● Exercise objective
Copy the records from the line with "The image size is (281, 208)." through the end, but replace "accomplish" with "complete" and keep everything else the same. Omit the pictures.

* Begin Data for the task *

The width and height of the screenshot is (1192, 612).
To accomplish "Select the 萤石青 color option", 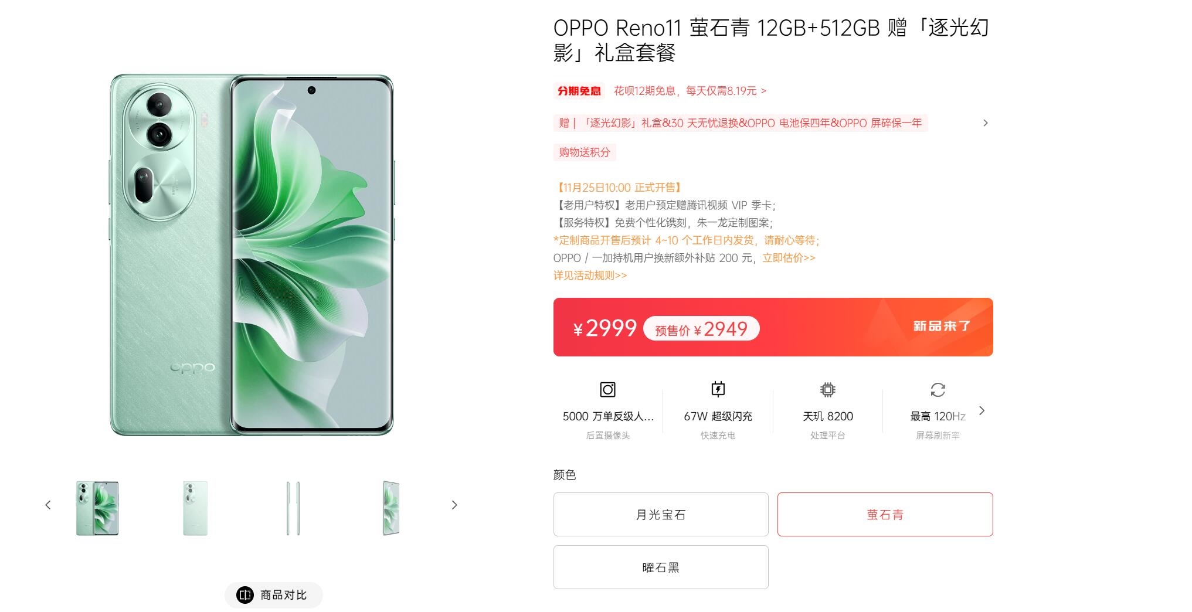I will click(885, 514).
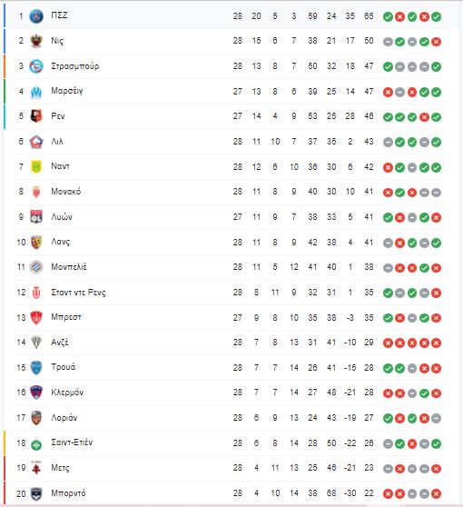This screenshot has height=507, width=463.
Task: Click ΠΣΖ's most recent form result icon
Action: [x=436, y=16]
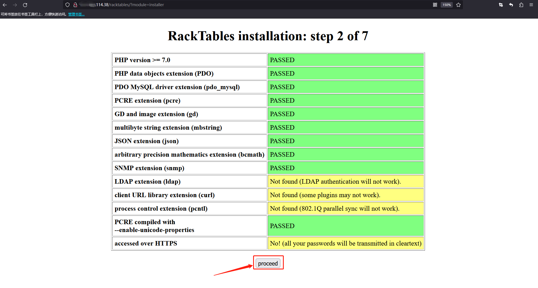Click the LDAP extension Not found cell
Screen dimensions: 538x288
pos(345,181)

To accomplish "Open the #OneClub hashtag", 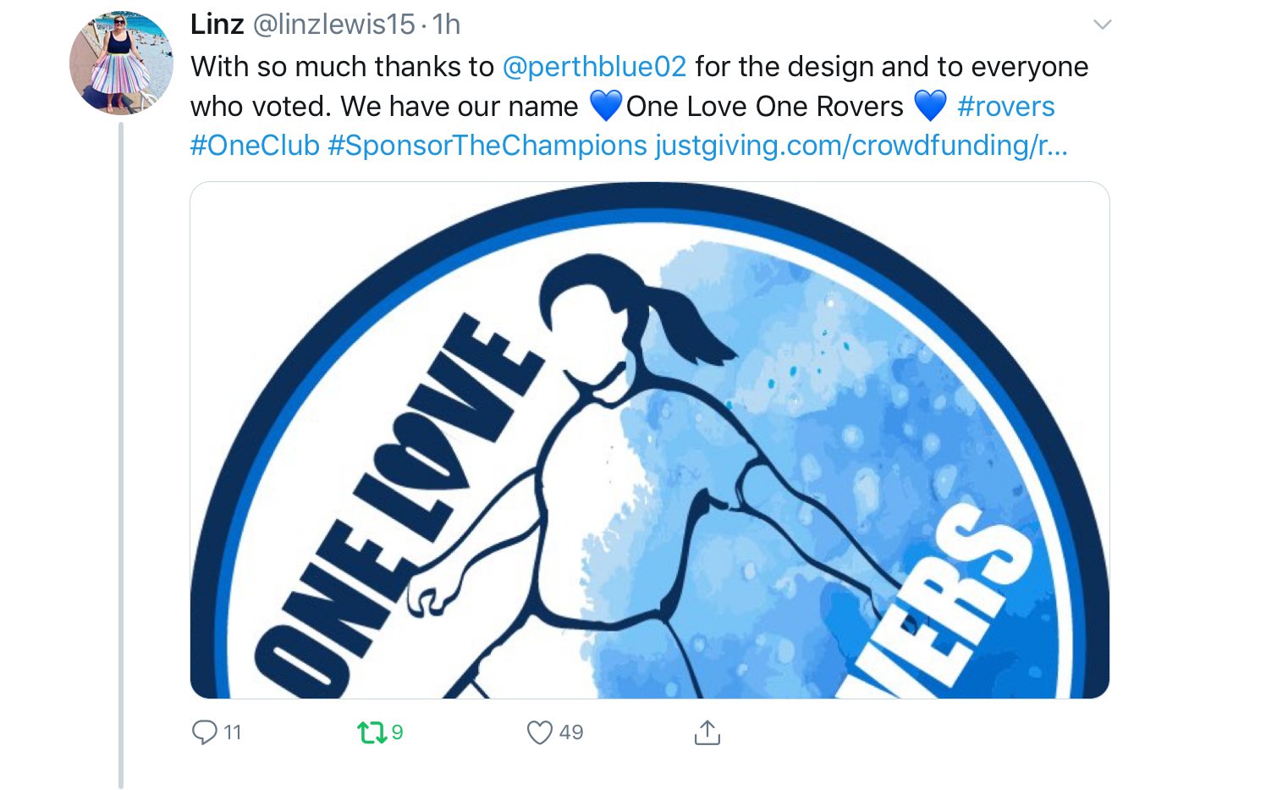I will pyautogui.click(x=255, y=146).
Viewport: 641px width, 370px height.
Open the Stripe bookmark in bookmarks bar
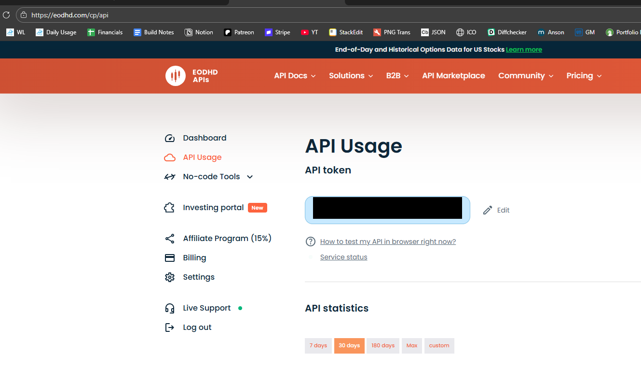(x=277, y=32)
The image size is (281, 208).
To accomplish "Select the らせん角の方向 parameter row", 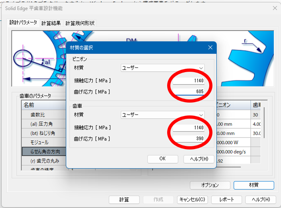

* End Data for the task *

● Task result
The image size is (281, 208).
To complete "Select the らせん角の方向 parameter row", 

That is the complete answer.